A pareto improvement in efficiency is a development, which increases the productivity of an employee without making his or her job more straining or irritating. For example, digging a gutter with a digger machine instead of a shovel is such an improvement.

Two things are required to turn the misery of the past into our current comfy Western civilization: pareto improvements in efficiency and political will to spread the bigger cake to masses in the form of democracy, rule of law, education, healthcare, etc. (You could add that a third requirement is some kind of middle-class attitude to life. I'm not going to dwelve into that.)

Since the implementation of rights (I mean real rights, like right to vote, right to a phone call, various contractual rights, etc. and not the kinds of subjective rights that are often ridiculed in other Erektus blogs) requires pareto improvements in efficiency, and the adoption of pareto improvements in efficiency usually enhances the rights of the masses in the long run, it is reasonable to rise these improvements into a moral imperative:

Techno-optimist moral imperative:

It is immoral not to adopt a pareto improvement in efficiency.

Tommi said in one of his writings that he seldom encounters moral choices. Multiple-choice moral decisions have been removed from the life of ordinary citizens, and outsourced to judges, jurys, members of parliament, those who prioritize various life-critical services, etc. The techno-optimist moral imperative concerns a different set of people: those who can influence their own work.

This moral imperative establishes a tight link between knowledge and morality. In order to know if some modification in the way you work is an improvement, you must have good knowledge of your own field. Unlike in Narnia, where the magic bow aims to the target by itself, techno-optimist moral imperative requires training and experience. It also requires the persons involved to plan and speculate what the way of working would look like after a change, and how the various side effects of the practice should be dealt with.
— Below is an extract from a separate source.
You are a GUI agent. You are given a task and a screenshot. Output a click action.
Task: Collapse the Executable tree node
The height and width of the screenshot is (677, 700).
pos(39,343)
In many areas of informational work, the productivity can not be measured accurately enough to detect small changes (like 10% or so). In these cases, it is necessary to resort to secondary signs of efficiency. For example, if some problem is a recurrent source of frustration, then solving it is likely to also improve efficiency. For example, continuous integration may be such a practise. Also, reducing the time required to do some subtask is a secondary sign of efficiency.

Also, the moral imperative doesn't say that you should believe just any person who says that something will be an efficiency improvement. It is quite common that marketers claim that something improves efficiency, while the real effect is questionable.
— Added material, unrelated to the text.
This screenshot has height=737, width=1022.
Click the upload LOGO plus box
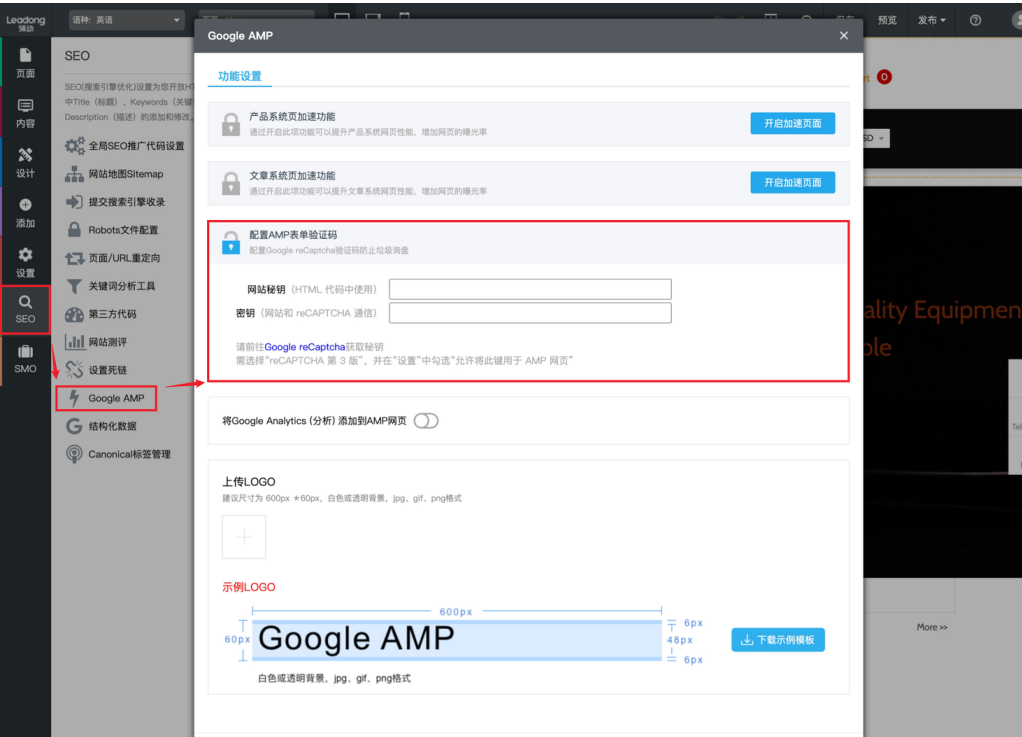point(244,537)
Lastly, the imperative doesn't talk about the political feasibility of adopting an improvement. Suppose that there are 6 workers in the team, and a practise can be adopted if 3 people strongly agree that it is good, and no more than one is strongly against. In this kind of situation, the percieved benefits of the new practise are of paramount importance. Here the christian moral tradition offers a good motto.

God give me serenity to accept the things I cannot change, courage to change the things I can, and wisdom to always tell the difference.